= PROBLEM TO SOLVE =
Copy each of the following records word for word, with nothing changed.
==== RECORD EXTRACTS ====
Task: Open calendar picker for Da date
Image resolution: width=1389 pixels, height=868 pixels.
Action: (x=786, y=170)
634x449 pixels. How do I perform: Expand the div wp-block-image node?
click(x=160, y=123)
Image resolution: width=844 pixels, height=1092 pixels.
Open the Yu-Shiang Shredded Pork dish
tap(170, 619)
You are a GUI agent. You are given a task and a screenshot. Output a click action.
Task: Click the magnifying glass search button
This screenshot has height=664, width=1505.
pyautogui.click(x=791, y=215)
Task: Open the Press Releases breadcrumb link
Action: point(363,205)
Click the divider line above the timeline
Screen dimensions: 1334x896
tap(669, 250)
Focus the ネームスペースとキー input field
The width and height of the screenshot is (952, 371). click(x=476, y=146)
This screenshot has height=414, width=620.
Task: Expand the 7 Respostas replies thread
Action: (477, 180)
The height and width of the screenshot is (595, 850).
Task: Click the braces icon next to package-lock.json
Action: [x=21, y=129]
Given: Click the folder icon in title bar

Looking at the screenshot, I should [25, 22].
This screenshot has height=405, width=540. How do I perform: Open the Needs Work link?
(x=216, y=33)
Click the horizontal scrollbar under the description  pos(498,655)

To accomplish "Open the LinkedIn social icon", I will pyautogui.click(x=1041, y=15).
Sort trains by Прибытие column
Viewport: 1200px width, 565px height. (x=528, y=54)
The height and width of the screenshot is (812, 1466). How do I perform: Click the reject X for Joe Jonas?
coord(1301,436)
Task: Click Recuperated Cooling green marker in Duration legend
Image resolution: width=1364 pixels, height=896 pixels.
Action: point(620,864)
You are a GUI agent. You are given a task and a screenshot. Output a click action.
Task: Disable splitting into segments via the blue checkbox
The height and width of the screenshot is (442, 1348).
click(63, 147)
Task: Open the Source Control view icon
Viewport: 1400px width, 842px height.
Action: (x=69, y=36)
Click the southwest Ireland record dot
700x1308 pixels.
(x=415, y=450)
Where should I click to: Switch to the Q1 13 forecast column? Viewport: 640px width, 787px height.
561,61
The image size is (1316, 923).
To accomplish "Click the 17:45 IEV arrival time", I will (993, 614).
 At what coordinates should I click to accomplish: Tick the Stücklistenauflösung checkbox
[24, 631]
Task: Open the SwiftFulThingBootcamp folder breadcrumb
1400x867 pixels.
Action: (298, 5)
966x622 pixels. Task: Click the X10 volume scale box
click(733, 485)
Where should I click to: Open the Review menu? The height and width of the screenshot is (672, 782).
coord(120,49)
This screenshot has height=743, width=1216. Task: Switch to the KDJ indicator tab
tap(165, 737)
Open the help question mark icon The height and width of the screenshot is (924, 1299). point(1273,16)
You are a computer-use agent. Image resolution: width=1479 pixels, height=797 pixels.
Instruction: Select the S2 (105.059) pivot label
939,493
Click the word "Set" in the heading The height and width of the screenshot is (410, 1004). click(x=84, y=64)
====
= WORKED ANSWER =
Task: Open calendar picker for Da date
Image resolution: width=1389 pixels, height=868 pixels.
Action: (x=786, y=170)
634x449 pixels. How do I perform: Expand the div wp-block-image node?
click(x=160, y=123)
Image resolution: width=844 pixels, height=1092 pixels.
Open the Yu-Shiang Shredded Pork dish
tap(170, 619)
You are a GUI agent. You are given a task and a screenshot. Output a click action.
Task: Click the magnifying glass search button
This screenshot has height=664, width=1505.
pyautogui.click(x=791, y=215)
Task: Open the Press Releases breadcrumb link
Action: point(363,205)
Click the divider line above the timeline
Screen dimensions: 1334x896
tap(669, 250)
Focus the ネームスペースとキー input field
The width and height of the screenshot is (952, 371). click(x=476, y=146)
This screenshot has height=414, width=620.
Task: Expand the 7 Respostas replies thread
Action: (477, 180)
The height and width of the screenshot is (595, 850).
Task: Click the braces icon next to package-lock.json
Action: [x=21, y=129]
Given: Click the folder icon in title bar

Looking at the screenshot, I should [25, 22].
This screenshot has height=405, width=540. How do I perform: Open the Needs Work link?
(x=216, y=33)
Click the horizontal scrollbar under the description  pos(498,655)

To accomplish "Open the LinkedIn social icon", I will pyautogui.click(x=1041, y=15).
Sort trains by Прибытие column
Viewport: 1200px width, 565px height. (x=528, y=54)
The height and width of the screenshot is (812, 1466). How do I perform: Click the reject X for Joe Jonas?
coord(1301,436)
Task: Click Recuperated Cooling green marker in Duration legend
Image resolution: width=1364 pixels, height=896 pixels.
Action: point(620,864)
You are a GUI agent. You are given a task and a screenshot. Output a click action.
Task: Disable splitting into segments via the blue checkbox
The height and width of the screenshot is (442, 1348).
click(63, 147)
Task: Open the Source Control view icon
Viewport: 1400px width, 842px height.
Action: (x=69, y=36)
Click the southwest Ireland record dot
700x1308 pixels.
(x=415, y=450)
Where should I click to: Switch to the Q1 13 forecast column? Viewport: 640px width, 787px height.
561,61
The image size is (1316, 923).
To accomplish "Click the 17:45 IEV arrival time", I will (993, 614).
 At what coordinates should I click to accomplish: Tick the Stücklistenauflösung checkbox
[24, 631]
Task: Open the SwiftFulThingBootcamp folder breadcrumb
1400x867 pixels.
Action: (298, 5)
966x622 pixels. Task: Click the X10 volume scale box
click(733, 485)
Where should I click to: Open the Review menu? The height and width of the screenshot is (672, 782).
coord(120,49)
This screenshot has height=743, width=1216. Task: Switch to the KDJ indicator tab
tap(165, 737)
Open the help question mark icon The height and width of the screenshot is (924, 1299). point(1273,16)
You are a computer-use agent. Image resolution: width=1479 pixels, height=797 pixels.
Instruction: Select the S2 (105.059) pivot label
939,493
Click the word "Set" in the heading The height and width of the screenshot is (410, 1004). click(x=84, y=64)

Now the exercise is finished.